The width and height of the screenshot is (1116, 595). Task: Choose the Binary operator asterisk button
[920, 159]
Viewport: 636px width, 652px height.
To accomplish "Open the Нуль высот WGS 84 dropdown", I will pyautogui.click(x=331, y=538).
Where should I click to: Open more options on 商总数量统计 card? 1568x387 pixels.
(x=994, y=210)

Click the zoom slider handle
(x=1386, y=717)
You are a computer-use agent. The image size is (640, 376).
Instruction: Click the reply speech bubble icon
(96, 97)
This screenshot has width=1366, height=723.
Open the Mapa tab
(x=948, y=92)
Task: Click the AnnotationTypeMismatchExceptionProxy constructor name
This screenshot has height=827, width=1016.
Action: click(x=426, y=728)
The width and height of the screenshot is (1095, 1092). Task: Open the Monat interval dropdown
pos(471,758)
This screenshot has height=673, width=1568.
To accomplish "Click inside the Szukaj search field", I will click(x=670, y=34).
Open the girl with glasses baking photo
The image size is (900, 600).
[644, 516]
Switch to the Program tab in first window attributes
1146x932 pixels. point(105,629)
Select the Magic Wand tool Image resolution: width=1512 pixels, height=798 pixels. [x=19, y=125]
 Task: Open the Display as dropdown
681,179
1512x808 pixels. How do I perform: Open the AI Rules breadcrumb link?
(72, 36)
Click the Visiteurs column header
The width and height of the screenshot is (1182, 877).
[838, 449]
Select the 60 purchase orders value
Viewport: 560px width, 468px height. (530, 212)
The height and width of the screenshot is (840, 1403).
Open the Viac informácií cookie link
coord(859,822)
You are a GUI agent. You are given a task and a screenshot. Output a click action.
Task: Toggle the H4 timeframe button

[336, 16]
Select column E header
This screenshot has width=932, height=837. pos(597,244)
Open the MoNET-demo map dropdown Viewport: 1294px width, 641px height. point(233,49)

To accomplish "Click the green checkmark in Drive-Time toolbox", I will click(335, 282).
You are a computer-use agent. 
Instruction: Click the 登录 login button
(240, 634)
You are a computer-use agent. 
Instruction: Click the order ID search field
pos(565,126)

**DIRECTIONS FOR THIS TASK:**
Output every line of the data above verbatim, with nothing added or changed.

**SOLVED EXERCISE:**
The width and height of the screenshot is (1116, 595). Task: Choose the Binary operator asterisk button
[920, 159]
Viewport: 636px width, 652px height.
To accomplish "Open the Нуль высот WGS 84 dropdown", I will pyautogui.click(x=331, y=538).
Where should I click to: Open more options on 商总数量统计 card? 1568x387 pixels.
(x=994, y=210)

Click the zoom slider handle
(x=1386, y=717)
You are a computer-use agent. The image size is (640, 376).
Instruction: Click the reply speech bubble icon
(96, 97)
This screenshot has width=1366, height=723.
Open the Mapa tab
(x=948, y=92)
Task: Click the AnnotationTypeMismatchExceptionProxy constructor name
This screenshot has height=827, width=1016.
Action: click(x=426, y=728)
The width and height of the screenshot is (1095, 1092). Task: Open the Monat interval dropdown
pos(471,758)
This screenshot has height=673, width=1568.
To accomplish "Click inside the Szukaj search field", I will click(x=670, y=34).
Open the girl with glasses baking photo
The image size is (900, 600).
[644, 516]
Switch to the Program tab in first window attributes
1146x932 pixels. point(105,629)
Select the Magic Wand tool Image resolution: width=1512 pixels, height=798 pixels. [x=19, y=125]
 Task: Open the Display as dropdown
681,179
1512x808 pixels. How do I perform: Open the AI Rules breadcrumb link?
(72, 36)
Click the Visiteurs column header
The width and height of the screenshot is (1182, 877).
[838, 449]
Select the 60 purchase orders value
Viewport: 560px width, 468px height. (530, 212)
The height and width of the screenshot is (840, 1403).
Open the Viac informácií cookie link
coord(859,822)
You are a GUI agent. You are given a task and a screenshot. Output a click action.
Task: Toggle the H4 timeframe button

[336, 16]
Select column E header
This screenshot has width=932, height=837. pos(597,244)
Open the MoNET-demo map dropdown Viewport: 1294px width, 641px height. point(233,49)

To accomplish "Click the green checkmark in Drive-Time toolbox", I will click(335, 282).
You are a computer-use agent. 
Instruction: Click the 登录 login button
(240, 634)
You are a computer-use agent. 
Instruction: Click the order ID search field
pos(565,126)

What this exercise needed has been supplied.